◆ 提示文 ◆
****************

インフルエンザのワクチンはまだ不完全だけれど、インフルエンザ感染症のない社会が 「良いもの」と考える人達は、みんなにワクチン接種を行って、感染が拡大するのを防ぐ。

あるいは「ウィルスにだって生存権を」なんて主張するナチュラリストがいたら、 生態系とか、多様性を主張して、ウィルス広めようとするかもしれない。 それは個人の権利だし、そもそもウィルスは勝手に広まるものだから、 その人を説得したところで、感染症はなくならない。

ウィルスを接種する人達は、たとえば「感染者」を免疫のついた人で 包囲してしまったり、ワクチン接種が完全でない国、たとえば麻疹の接種が遅れている 日本人の渡航者を「危険である」とラベリングするやりかたを通じて、 感染が広まるのを防ぐ。

「ウィルスナチュラリスト」を説得するのは難しいのかもしれないけれど、 説得が失敗に終わっても、ワクチン接種の戦略を間違えなければ、感染は広まらない。 その人は、あるいは包囲網を突破しようとするかもしれないけれど、 それはもはや主義主張なんかじゃなくて、単なるバイオテロ。警察のお仕事。

「ワクチン接種」戦略に必要なツールは2 つ。相対主義に「感染した」人を診断するための 診断ガイドラインと、まだ「感染していない」人に免疫をつけるための「ワクチン」の作成。

****************

◆ 作業内容 ◆
上のワクチン接種戦略をめぐる文章を、最後の一文の後から書き継いでもらえますか？

データセットから抜き出した記録
****************

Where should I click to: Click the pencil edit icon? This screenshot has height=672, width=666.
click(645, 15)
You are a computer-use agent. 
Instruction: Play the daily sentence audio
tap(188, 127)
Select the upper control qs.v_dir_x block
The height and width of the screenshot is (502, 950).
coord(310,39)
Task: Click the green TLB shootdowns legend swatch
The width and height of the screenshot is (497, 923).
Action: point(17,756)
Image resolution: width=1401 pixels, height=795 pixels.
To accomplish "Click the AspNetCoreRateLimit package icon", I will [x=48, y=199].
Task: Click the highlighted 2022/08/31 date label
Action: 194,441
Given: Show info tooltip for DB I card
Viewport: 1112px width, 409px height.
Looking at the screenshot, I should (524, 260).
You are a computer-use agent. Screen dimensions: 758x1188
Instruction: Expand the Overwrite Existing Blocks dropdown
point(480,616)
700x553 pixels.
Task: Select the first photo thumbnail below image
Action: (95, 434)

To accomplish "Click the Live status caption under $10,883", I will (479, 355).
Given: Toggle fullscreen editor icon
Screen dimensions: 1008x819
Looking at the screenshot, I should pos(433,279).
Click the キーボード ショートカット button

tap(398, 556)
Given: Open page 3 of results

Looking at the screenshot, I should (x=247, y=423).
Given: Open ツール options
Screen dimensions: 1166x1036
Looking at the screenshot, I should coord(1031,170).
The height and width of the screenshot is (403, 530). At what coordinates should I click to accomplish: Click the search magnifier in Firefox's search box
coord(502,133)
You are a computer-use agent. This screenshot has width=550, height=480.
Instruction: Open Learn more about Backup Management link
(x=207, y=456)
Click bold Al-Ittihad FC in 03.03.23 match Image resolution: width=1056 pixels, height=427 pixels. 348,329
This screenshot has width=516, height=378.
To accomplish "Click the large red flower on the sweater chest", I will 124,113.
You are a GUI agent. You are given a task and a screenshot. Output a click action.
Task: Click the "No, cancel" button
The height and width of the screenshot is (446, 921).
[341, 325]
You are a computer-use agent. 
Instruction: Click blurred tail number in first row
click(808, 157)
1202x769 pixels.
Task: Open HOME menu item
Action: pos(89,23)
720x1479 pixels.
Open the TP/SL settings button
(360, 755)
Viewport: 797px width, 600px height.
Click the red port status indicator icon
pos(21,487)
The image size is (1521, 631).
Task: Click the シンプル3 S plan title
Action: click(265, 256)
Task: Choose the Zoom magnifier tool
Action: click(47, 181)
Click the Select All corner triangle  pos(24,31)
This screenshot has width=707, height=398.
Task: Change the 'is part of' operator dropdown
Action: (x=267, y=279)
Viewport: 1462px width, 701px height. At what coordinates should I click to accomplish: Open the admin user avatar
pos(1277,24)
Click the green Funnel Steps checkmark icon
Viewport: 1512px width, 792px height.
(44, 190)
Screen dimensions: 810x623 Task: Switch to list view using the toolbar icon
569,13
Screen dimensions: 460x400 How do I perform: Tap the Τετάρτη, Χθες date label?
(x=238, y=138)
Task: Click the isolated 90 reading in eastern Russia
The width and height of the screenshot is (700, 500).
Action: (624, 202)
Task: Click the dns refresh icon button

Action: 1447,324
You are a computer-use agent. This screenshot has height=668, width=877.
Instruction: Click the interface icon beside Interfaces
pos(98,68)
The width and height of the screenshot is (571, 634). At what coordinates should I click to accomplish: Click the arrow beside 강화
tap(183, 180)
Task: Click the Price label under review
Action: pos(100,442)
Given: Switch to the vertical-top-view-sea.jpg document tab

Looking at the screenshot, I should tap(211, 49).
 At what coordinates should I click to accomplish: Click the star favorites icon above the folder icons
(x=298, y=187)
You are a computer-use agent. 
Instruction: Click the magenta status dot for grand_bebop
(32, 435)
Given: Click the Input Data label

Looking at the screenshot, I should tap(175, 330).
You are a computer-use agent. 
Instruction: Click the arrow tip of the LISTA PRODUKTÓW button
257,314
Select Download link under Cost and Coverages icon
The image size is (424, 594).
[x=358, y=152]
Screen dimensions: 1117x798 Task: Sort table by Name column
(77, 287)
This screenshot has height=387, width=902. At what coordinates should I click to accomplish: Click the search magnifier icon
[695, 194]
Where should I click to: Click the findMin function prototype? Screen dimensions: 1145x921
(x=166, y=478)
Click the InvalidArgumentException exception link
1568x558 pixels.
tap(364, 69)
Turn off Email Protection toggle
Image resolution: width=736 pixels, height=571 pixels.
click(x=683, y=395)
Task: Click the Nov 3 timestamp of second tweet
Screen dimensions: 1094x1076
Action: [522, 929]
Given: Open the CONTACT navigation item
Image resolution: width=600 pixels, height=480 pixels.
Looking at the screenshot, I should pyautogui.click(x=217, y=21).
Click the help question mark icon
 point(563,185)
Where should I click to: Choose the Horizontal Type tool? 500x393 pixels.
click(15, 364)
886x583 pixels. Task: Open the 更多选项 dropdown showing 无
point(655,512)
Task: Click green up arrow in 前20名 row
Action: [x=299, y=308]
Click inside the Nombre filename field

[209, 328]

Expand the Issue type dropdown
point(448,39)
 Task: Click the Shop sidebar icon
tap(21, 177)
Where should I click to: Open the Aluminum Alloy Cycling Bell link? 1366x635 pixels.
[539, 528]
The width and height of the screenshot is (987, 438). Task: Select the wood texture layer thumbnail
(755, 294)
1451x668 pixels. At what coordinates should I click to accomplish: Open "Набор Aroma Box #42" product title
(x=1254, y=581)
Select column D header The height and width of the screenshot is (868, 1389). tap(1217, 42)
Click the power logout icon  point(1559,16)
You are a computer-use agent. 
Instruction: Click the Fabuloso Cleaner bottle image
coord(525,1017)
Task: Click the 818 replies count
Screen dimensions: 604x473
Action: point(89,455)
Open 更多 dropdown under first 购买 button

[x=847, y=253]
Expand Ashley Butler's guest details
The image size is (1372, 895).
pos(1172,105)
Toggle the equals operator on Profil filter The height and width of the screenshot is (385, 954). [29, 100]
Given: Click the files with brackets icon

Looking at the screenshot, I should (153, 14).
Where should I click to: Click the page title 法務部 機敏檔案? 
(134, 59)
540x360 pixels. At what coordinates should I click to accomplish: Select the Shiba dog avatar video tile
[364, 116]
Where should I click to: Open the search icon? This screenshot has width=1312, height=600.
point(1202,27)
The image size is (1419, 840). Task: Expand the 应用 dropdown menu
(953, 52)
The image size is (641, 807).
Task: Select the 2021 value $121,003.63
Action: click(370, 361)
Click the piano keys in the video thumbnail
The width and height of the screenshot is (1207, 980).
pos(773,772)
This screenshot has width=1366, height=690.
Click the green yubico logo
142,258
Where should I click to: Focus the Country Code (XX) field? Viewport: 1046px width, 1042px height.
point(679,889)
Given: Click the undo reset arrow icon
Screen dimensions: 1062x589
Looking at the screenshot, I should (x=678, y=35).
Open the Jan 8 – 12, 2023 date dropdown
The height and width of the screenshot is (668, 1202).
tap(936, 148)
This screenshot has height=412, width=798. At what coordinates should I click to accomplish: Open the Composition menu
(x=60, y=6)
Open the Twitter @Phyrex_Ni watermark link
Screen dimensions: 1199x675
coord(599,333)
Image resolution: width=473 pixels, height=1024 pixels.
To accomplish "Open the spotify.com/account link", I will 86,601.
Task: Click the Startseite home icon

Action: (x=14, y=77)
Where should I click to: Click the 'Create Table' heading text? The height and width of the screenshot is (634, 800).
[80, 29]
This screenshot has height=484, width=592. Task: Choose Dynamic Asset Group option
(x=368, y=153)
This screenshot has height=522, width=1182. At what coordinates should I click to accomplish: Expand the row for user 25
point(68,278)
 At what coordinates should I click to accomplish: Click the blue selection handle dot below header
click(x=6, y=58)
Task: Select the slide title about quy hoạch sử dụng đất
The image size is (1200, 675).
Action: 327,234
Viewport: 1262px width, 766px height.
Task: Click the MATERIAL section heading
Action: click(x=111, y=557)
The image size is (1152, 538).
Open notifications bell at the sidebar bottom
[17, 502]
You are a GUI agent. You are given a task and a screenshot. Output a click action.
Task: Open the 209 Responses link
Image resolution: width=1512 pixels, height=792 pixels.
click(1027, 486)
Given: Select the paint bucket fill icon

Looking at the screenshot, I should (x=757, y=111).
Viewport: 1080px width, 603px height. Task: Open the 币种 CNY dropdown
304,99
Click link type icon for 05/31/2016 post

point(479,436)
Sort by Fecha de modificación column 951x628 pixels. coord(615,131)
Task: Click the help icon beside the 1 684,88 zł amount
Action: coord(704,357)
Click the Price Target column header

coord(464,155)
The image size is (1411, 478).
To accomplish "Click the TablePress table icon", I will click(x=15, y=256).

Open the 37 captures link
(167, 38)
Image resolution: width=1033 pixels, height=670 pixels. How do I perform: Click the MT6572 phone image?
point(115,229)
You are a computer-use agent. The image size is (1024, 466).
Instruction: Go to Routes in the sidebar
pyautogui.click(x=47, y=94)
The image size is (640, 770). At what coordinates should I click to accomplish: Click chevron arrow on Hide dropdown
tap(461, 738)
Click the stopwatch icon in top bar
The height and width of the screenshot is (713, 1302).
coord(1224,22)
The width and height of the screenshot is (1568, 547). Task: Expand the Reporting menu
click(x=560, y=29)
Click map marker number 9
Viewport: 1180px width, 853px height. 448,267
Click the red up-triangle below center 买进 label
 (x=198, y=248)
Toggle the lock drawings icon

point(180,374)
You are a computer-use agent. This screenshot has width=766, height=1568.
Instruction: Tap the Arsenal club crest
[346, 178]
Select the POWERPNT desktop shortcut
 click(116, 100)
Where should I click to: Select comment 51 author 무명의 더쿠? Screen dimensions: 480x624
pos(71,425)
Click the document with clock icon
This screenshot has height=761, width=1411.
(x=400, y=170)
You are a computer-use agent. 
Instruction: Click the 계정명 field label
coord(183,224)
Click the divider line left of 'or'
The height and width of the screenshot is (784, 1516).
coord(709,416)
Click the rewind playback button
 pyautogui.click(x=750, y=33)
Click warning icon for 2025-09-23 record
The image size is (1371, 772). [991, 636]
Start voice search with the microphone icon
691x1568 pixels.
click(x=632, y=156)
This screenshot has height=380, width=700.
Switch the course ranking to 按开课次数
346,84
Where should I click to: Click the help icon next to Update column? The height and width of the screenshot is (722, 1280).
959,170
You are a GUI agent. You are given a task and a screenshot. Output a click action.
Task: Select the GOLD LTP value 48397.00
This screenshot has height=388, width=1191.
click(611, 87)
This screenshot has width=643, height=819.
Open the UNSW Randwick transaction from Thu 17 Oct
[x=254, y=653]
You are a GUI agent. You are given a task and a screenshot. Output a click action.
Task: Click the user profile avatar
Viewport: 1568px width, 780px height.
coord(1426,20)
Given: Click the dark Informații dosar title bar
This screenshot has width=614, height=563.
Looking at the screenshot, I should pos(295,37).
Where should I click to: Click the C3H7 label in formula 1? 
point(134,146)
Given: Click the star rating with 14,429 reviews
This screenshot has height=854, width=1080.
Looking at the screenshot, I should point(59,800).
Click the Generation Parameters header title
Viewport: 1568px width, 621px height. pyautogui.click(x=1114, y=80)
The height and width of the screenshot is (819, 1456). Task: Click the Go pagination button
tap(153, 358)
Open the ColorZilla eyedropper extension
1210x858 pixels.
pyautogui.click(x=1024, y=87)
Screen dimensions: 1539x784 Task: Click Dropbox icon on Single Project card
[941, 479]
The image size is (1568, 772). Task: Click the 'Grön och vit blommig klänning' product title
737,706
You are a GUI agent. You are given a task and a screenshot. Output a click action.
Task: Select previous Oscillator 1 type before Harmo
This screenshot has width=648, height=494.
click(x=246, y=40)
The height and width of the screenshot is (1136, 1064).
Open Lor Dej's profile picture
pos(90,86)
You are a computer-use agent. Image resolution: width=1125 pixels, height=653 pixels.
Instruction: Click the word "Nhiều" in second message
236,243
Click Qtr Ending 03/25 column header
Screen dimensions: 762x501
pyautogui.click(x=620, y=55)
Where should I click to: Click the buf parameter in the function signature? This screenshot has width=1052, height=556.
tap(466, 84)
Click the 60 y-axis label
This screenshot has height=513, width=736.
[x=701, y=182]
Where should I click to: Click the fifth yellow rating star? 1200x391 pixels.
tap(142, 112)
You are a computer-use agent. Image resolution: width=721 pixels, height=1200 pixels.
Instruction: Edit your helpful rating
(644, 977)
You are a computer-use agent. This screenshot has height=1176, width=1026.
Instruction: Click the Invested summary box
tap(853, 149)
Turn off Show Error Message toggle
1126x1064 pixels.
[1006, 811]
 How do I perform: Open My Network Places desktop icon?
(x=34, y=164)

****************

◆ この課題の解答 ◆
恐らくはそれは、価値の絶対性を信じる人達が用意すべきもので、 それを準備できない人達は、そもそも価値を運用しようとする「感染者」の広がりに対して、 有効な手を打てない。

個別撃破の戦略というのは、病気になった人を治すやりかた。

最近の騒動に対して、「いちいち潰してくのも大変だ…」なんて呟きがあったけれど、 「いちいち潰す」以外の方法論考え出すのも、たぶん「正当」を主張する人達に課せられた役割。 「いちいち潰して」も、たぶん感染症が広まっていくことそれ自体は阻止できないし、 実際問題、今回自分も含めて何人かの人たちが「感染」を表明したけれど、 今のところまだ、誰も「治癒」していなければ、「潰された」人もまたいない。

議論を通じて誰かを治療することというのは、不可能であるか、少なくとも相当に困難だからこそ、 感染者は放置して、まだ感染していない人に免疫つける戦略が有効なはず。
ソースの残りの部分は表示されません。